<<<<

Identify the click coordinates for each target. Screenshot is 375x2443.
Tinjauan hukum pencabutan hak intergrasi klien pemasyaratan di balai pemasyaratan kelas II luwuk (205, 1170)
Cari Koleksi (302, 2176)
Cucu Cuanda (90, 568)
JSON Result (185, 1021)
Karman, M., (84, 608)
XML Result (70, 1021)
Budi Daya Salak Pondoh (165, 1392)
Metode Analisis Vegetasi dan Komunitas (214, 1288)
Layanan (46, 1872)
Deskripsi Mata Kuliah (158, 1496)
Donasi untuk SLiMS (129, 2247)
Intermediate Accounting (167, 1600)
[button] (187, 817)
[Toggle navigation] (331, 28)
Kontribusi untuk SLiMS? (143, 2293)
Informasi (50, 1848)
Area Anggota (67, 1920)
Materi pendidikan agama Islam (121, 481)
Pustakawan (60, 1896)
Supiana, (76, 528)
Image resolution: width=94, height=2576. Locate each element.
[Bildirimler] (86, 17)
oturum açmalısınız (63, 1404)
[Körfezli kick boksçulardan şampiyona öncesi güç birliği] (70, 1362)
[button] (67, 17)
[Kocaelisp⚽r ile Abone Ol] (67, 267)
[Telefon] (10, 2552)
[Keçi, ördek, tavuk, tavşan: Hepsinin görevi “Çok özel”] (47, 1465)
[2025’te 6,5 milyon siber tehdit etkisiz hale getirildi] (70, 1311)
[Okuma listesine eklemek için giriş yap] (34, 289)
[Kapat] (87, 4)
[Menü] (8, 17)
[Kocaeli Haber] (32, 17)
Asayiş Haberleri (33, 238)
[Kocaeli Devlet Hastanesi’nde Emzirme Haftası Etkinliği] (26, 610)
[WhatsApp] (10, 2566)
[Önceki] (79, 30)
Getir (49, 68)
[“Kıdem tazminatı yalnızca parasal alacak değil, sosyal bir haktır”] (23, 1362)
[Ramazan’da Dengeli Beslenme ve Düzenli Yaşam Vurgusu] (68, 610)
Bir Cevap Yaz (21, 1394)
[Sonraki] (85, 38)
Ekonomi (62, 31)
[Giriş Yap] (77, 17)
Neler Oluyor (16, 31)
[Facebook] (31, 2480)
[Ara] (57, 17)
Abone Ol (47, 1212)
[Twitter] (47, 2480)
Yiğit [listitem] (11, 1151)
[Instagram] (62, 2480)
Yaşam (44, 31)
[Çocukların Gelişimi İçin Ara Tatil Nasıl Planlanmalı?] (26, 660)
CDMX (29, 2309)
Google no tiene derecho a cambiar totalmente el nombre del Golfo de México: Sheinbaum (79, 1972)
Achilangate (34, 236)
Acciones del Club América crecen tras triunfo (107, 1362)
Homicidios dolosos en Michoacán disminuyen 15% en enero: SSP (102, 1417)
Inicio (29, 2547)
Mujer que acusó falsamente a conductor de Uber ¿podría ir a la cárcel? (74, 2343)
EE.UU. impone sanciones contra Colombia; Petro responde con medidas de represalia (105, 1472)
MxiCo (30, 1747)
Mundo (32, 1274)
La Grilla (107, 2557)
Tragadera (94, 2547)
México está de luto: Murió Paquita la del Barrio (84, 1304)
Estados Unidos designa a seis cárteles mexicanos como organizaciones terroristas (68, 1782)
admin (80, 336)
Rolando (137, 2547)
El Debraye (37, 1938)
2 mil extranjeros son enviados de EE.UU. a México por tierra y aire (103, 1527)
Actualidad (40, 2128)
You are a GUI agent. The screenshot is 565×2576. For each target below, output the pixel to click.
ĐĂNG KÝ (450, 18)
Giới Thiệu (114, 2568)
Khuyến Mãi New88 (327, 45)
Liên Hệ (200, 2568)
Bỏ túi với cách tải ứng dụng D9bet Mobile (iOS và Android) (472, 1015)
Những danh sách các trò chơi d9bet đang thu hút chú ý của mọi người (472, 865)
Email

>>>>

**Task goal**. Please restate only the opening stretch of the records above: every line from the first through the one containing "[Kocaeli Haber] (32, 17)", exactly as written.

**Expected output**.
Identify the click coordinates for each target. Screenshot is 375x2443.
Tinjauan hukum pencabutan hak intergrasi klien pemasyaratan di balai pemasyaratan kelas II luwuk (205, 1170)
Cari Koleksi (302, 2176)
Cucu Cuanda (90, 568)
JSON Result (185, 1021)
Karman, M., (84, 608)
XML Result (70, 1021)
Budi Daya Salak Pondoh (165, 1392)
Metode Analisis Vegetasi dan Komunitas (214, 1288)
Layanan (46, 1872)
Deskripsi Mata Kuliah (158, 1496)
Donasi untuk SLiMS (129, 2247)
Intermediate Accounting (167, 1600)
[button] (187, 817)
[Toggle navigation] (331, 28)
Kontribusi untuk SLiMS? (143, 2293)
Informasi (50, 1848)
Area Anggota (67, 1920)
Materi pendidikan agama Islam (121, 481)
Pustakawan (60, 1896)
Supiana, (76, 528)
Image resolution: width=94, height=2576. Locate each element.
[Bildirimler] (86, 17)
oturum açmalısınız (63, 1404)
[Körfezli kick boksçulardan şampiyona öncesi güç birliği] (70, 1362)
[button] (67, 17)
[Kocaelisp⚽r ile Abone Ol] (67, 267)
[Telefon] (10, 2552)
[Keçi, ördek, tavuk, tavşan: Hepsinin görevi “Çok özel”] (47, 1465)
[2025’te 6,5 milyon siber tehdit etkisiz hale getirildi] (70, 1311)
[Okuma listesine eklemek için giriş yap] (34, 289)
[Kapat] (87, 4)
[Menü] (8, 17)
[Kocaeli Haber] (32, 17)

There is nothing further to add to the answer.